■ WORK REQUIRED
Take the data below and extract the lines from the one with "Message (217, 471)" to the one with "Homeowners Insurance (302, 2132)", inclusive, exactly as written.

#### SUPPLIED RECORDS

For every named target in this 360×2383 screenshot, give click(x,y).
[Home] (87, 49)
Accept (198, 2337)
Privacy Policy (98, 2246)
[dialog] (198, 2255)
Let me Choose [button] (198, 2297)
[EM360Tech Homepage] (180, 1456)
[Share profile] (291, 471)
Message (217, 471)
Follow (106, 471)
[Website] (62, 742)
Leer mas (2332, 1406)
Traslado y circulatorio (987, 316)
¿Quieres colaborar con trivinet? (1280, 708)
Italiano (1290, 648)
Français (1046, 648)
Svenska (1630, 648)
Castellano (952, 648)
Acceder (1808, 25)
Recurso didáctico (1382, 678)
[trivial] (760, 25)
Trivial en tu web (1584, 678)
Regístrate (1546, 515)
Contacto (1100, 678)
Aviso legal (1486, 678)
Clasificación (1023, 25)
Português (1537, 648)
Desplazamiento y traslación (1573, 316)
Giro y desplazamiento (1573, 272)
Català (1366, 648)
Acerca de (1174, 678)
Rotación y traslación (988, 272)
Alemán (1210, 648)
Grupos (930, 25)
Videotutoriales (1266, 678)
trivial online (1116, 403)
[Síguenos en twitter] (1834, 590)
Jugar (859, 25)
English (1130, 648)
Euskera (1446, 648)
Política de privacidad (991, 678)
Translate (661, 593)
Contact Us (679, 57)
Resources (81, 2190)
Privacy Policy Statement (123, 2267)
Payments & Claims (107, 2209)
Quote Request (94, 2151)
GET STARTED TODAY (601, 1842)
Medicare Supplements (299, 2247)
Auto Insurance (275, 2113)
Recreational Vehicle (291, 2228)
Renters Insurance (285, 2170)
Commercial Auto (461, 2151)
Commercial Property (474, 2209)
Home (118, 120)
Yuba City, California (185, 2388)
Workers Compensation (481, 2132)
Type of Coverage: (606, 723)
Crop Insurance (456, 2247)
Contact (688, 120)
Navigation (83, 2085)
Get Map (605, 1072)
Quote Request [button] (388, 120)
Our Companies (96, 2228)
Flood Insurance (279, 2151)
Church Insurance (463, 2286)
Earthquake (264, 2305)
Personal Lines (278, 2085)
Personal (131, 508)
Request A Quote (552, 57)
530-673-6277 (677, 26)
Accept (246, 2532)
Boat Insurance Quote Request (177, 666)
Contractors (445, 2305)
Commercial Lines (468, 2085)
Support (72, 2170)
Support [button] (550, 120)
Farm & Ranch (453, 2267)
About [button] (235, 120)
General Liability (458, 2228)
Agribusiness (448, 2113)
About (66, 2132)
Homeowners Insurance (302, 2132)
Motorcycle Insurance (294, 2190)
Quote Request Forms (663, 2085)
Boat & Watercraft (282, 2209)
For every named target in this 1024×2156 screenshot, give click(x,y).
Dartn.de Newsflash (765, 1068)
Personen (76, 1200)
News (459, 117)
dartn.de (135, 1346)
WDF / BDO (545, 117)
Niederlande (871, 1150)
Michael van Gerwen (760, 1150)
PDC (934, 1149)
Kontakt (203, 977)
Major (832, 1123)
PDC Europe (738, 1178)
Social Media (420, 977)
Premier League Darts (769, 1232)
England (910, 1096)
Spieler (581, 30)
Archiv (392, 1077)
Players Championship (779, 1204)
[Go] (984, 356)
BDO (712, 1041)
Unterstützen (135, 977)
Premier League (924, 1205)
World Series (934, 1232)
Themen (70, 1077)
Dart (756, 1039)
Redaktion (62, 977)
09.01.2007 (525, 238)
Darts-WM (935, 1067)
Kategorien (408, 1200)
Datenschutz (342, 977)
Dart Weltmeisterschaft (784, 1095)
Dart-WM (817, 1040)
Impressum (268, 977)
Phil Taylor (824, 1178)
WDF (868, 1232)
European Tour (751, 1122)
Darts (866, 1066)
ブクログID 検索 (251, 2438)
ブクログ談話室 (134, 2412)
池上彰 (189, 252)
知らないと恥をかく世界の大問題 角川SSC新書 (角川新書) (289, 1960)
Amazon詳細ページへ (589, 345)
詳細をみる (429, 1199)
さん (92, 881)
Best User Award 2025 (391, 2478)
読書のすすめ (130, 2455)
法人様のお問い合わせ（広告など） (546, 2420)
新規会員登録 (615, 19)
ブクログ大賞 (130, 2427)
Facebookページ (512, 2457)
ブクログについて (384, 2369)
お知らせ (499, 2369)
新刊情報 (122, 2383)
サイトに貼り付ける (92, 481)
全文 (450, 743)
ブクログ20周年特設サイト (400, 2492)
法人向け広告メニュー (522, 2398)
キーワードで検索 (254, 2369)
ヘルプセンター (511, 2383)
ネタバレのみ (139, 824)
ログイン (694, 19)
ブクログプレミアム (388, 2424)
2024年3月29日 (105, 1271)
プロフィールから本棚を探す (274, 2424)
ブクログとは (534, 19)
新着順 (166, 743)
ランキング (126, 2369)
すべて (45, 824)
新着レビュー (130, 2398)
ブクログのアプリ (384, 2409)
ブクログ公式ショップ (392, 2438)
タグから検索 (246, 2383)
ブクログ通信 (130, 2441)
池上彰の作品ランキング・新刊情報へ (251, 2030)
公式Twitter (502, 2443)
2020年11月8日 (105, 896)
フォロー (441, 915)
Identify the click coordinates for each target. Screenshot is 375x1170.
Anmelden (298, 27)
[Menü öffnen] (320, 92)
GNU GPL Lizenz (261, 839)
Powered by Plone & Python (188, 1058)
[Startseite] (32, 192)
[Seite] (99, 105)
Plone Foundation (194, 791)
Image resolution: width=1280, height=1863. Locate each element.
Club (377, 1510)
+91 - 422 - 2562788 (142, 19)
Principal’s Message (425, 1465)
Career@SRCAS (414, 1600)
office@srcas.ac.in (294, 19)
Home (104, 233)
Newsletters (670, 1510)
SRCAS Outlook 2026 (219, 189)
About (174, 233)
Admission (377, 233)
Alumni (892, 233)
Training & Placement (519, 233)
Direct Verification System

########

■ SOLUTION
Message (217, 471)
Follow (106, 471)
[Website] (62, 742)
Leer mas (2332, 1406)
Traslado y circulatorio (987, 316)
¿Quieres colaborar con trivinet? (1280, 708)
Italiano (1290, 648)
Français (1046, 648)
Svenska (1630, 648)
Castellano (952, 648)
Acceder (1808, 25)
Recurso didáctico (1382, 678)
[trivial] (760, 25)
Trivial en tu web (1584, 678)
Regístrate (1546, 515)
Contacto (1100, 678)
Aviso legal (1486, 678)
Clasificación (1023, 25)
Português (1537, 648)
Desplazamiento y traslación (1573, 316)
Giro y desplazamiento (1573, 272)
Català (1366, 648)
Acerca de (1174, 678)
Rotación y traslación (988, 272)
Alemán (1210, 648)
Grupos (930, 25)
Videotutoriales (1266, 678)
trivial online (1116, 403)
[Síguenos en twitter] (1834, 590)
Jugar (859, 25)
English (1130, 648)
Euskera (1446, 648)
Política de privacidad (991, 678)
Translate (661, 593)
Contact Us (679, 57)
Resources (81, 2190)
Privacy Policy Statement (123, 2267)
Payments & Claims (107, 2209)
Quote Request (94, 2151)
GET STARTED TODAY (601, 1842)
Medicare Supplements (299, 2247)
Auto Insurance (275, 2113)
Recreational Vehicle (291, 2228)
Renters Insurance (285, 2170)
Commercial Auto (461, 2151)
Commercial Property (474, 2209)
Home (118, 120)
Yuba City, California (185, 2388)
Workers Compensation (481, 2132)
Type of Coverage: (606, 723)
Crop Insurance (456, 2247)
Contact (688, 120)
Navigation (83, 2085)
Get Map (605, 1072)
Quote Request [button] (388, 120)
Our Companies (96, 2228)
Flood Insurance (279, 2151)
Church Insurance (463, 2286)
Earthquake (264, 2305)
Personal Lines (278, 2085)
Personal (131, 508)
Request A Quote (552, 57)
530-673-6277 (677, 26)
Accept (246, 2532)
Boat Insurance Quote Request (177, 666)
Contractors (445, 2305)
Commercial Lines (468, 2085)
Support (72, 2170)
Support [button] (550, 120)
Farm & Ranch (453, 2267)
About [button] (235, 120)
General Liability (458, 2228)
Agribusiness (448, 2113)
About (66, 2132)
Homeowners Insurance (302, 2132)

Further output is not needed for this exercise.